Footnotes    (↵ returns to text)

  1. Matthew Gayle, Note, ‘Female by Operation of Law: Feminist Jurisprudence and the Legal Imposition of Sex’ (Spring 2006), 12 William and Mary Journal of Women and the Law 737, 742.
  2. ‘Cross-dressing men flogged in Sudan for being ‘womanly’’’, BBC News (4 August 2010); ‘Sudan male models fined for make-up ‘indecency’, BBC News (8 December 2010); Amnesty International, Sudan: Abolish the Flogging of Women (London 2010).
  3. ‘Nigeria transvestite handed fine’, BBC News (15 February 2005); ‘Cross-dresser jailed in Nigeria’, BBC News (4 March 2008); ‘Cross-dressers’ in Nigeria court, BBC News (15 February 2008).

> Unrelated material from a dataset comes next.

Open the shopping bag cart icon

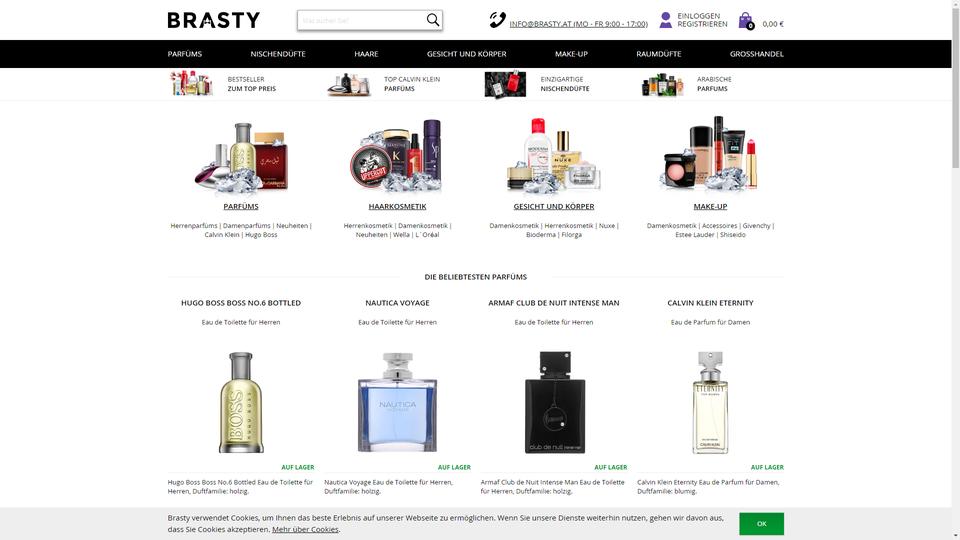(x=746, y=21)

  4. Case pending in the High Court of Guyana. SASOD, Marking World Social Justice Day, Transgender citizens, supported by SASOD, move to the courts to challenge Guyana’s law against ‘‘cross-dressing’’, (Press Release 22 February 2010).
  5. City of Columbus v. Rogers, Ohio Supreme Court, 5 March 1975.
  6. William N. Eskridge, ‘Challenging the Apartheid of the Closet: Establishing Conditions for Lesbian and Gay Intimacy, Nomos, and Citizenship, 1961-1981’ (Spring 1997), 25 Hofstra Law Review 817, 862 & n. 196.
  7. Doe v. McConn, US District Court for the Southern District of Texas, 3 April 1980.
  8. EU Fundamental Rights Agency, Homophobia, transphobia and discrimination on grounds of sexual orientation and gender identity: comparative legal analysis (2010, Update), at 21.